Canaan's first-quarter revenue tumbled to $62.7 million, down from $196.3 million in Q4 2025 and $82.8 million a year earlier. The Beijing-based bitcoin miner also reported a net loss of $88.7 million, wider than the $85 million loss in the prior quarter. Non-GAAP adjusted EBITDA loss nearly doubled to $76.3 million.
Hardware sales crater, mining revenue slips
Product revenue — sales of ASIC miners to customers — was the biggest drag, falling to $42.9 million from $164.9 million in Q4 2025. Canaan blamed weaker demand, lower computing power sold, and a lower average selling price. The company said tighter miner economics following Bitcoin's price decline hurt sales. Mining revenue also dropped, to $19.1 million from $30.4 million in the prior quarter.

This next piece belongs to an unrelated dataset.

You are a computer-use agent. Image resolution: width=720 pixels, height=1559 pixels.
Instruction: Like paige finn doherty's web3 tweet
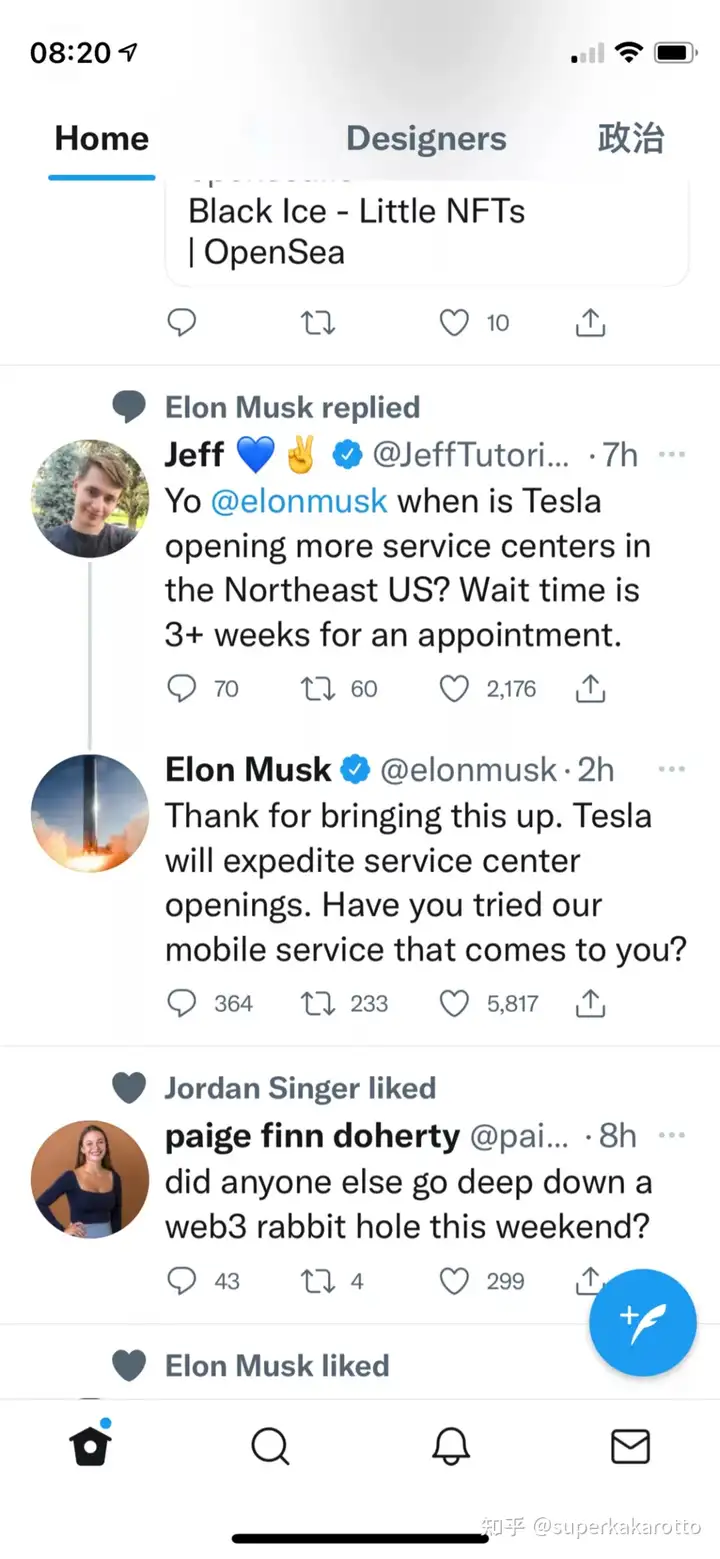[x=455, y=1280]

A record crypto treasury — and why it grew
Despite the revenue slide, Canaan built its biggest-ever digital asset hoard. As of March 31, 2026, the company held 1,807.60 BTC and 3,951.53 ETH – worth about $148 million at current prices (BTC ~$77,200, ETH ~$2,100). The increase came from converting stablecoin proceeds from miner sales into Bitcoin. By April 30, the balance had grown to 1,826 BTC and 3,952 ETH, after adding 90 BTC from self-mining and 3 BTC from customer payments.
What's ahead: weak guidance, a hashprice uptick
Canaan guided Q2 2026 revenue between $35 million and $45 million — below Q1's already depressed level. The company noted that average USD hashprice rose 8.5% in April to $33.92 per PH per day, after two all-time-low monthly averages. But marginal hashrate hasn't returned to the network yet, suggesting the recovery is fragile. The next quarter will test whether Canaan can stem the bleeding.